Autonomous Manipulation of Hazardous Chemicals and Delicate Objects in a Self-Driving Laboratory: A Sliding Mode Approach

TL;DR

This paper presents a model-based Sliding Mode Control approach for robotic manipulators in self-driving labs, enabling precise and safe handling of hazardous chemicals and delicate objects amidst uncertainties and disturbances.

Contribution

It introduces a hyperbolic tangent-based MBSMC for improved smoothness and robustness over traditional controllers in autonomous chemical laboratory manipulation tasks.

Findings

MBSMC achieved up to 90% lower control effort compared to PID.

Experimental results showed successful handling of fragile vessels and hazardous chemicals.

MBSMC outperformed non-model-based SMC and PID in trajectory tracking and disturbance rejection.

Abstract

Precise handling of chemical instruments and materials within a self-driving laboratory environment using robotic systems demands advanced and reliable control strategies. Sliding Mode Control (SMC) has emerged as a robust approach for managing uncertainties and disturbances in manipulator dynamics, providing superior control performance compared to traditional methods. This study implements a model-based SMC (MBSMC) utilizing a hyperbolic tangent function to regulate the motion of a manipulator mounted on a mobile platform operating inside a self-driving chemical laboratory. Given the manipulator's role in transporting fragile glass vessels filled with hazardous chemicals, the controller is specifically designed to minimize abrupt transitions and achieve gentle, accurate trajectory tracking. The proposed controller is benchmarked against a non-model-based SMC (NMBSMC) and a Proportional-Integral-Derivative (PID) controller using a comprehensive set of joint and Cartesian metrics. Compared to PID and NMBSMC, MBSMC achieved significantly smoother motion and up to 90% lower control effort, validating its robustness and precision for autonomous laboratory operations.
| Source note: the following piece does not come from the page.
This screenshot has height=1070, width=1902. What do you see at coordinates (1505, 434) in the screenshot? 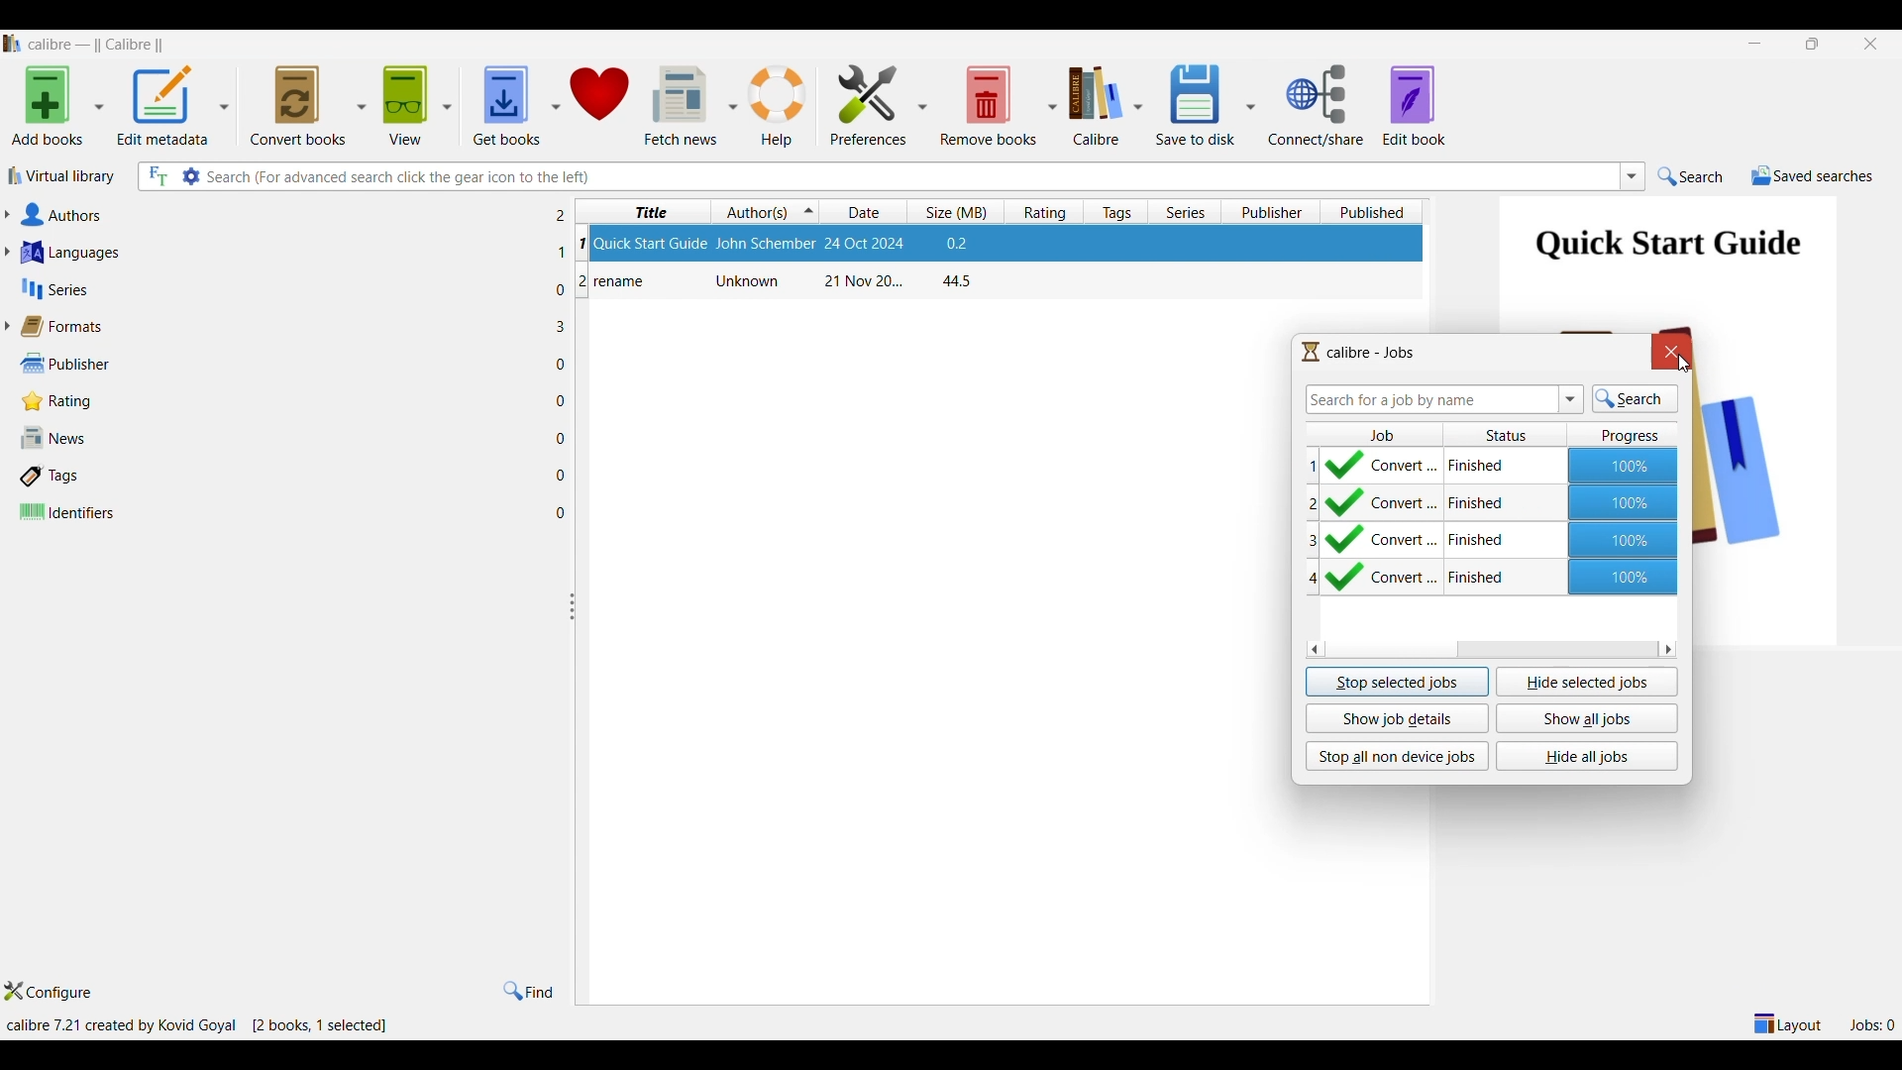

Experimental trials confirmed successful execution of tasks such as vessel grasping and window operation, which failed under PID control due to its limited ability to handle nonlinear dynamics and external disturbances, resulting in substantial trajectory tracking errors. The results validate the controller's effectiveness in achieving smooth, precise, and safe manipulator motions, supporting the advancement of intelligent mobile manipulators in autonomous laboratory environments.